(Input material):

-- Opening Marker --

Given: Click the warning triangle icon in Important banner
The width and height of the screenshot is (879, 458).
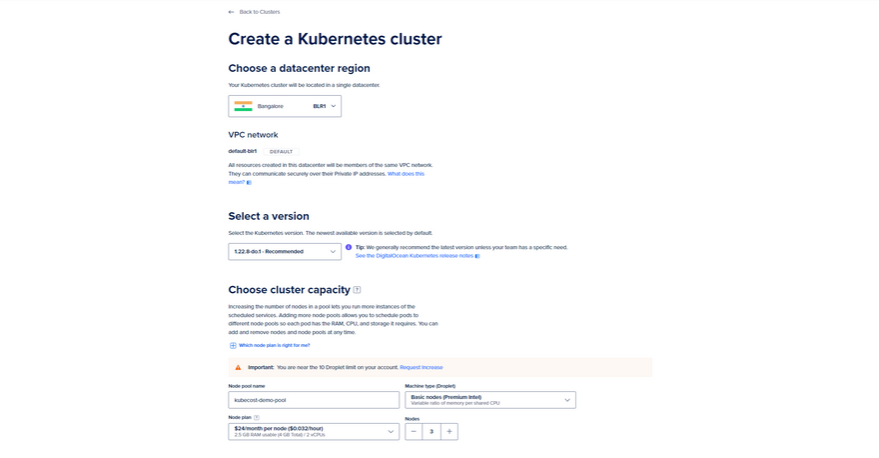Looking at the screenshot, I should pos(238,367).
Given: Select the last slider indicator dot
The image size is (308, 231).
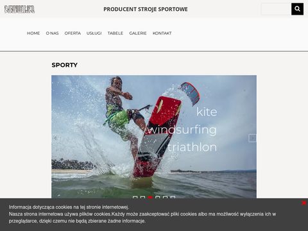Looking at the screenshot, I should 173,197.
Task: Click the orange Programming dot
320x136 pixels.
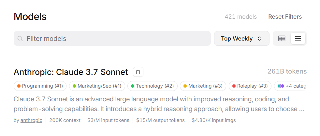Action: click(x=19, y=86)
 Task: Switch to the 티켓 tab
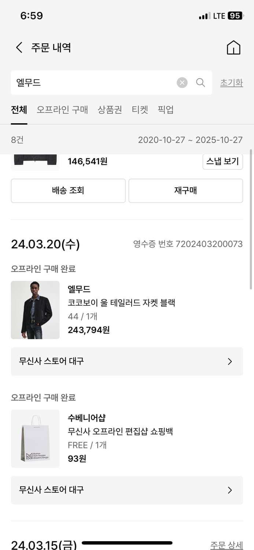click(140, 110)
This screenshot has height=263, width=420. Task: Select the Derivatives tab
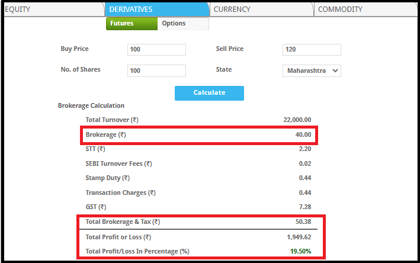click(131, 9)
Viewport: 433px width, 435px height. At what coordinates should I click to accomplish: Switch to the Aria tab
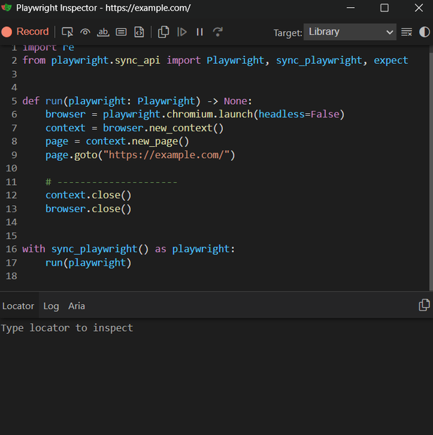click(x=77, y=306)
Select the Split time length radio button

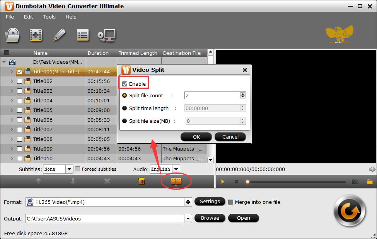pos(125,108)
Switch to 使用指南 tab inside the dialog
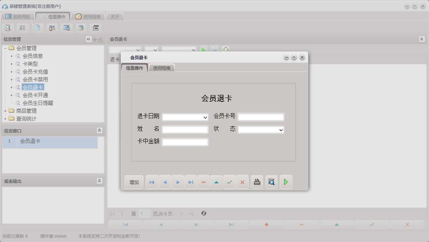 click(x=162, y=67)
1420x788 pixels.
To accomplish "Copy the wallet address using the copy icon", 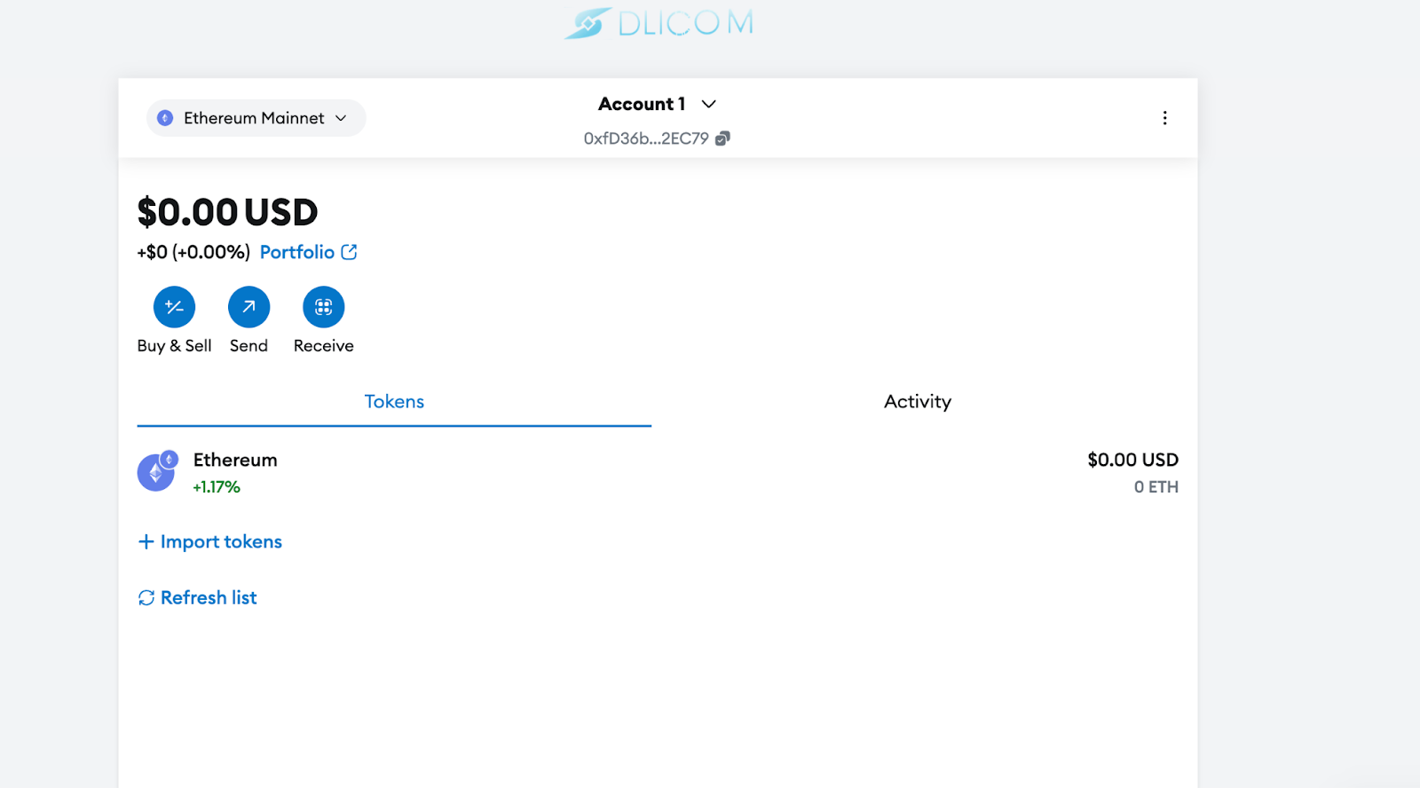I will (x=722, y=138).

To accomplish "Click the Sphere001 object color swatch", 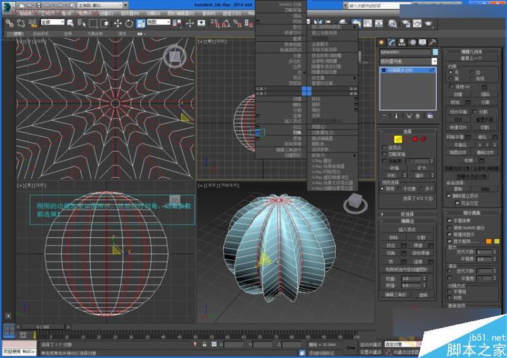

-- Closing Marker --

(What is required):
From the records above, return each line where "Given" occurs.

(Task answer):
Given: Click the warning triangle icon in Important banner
Given: Select the last slider indicator dot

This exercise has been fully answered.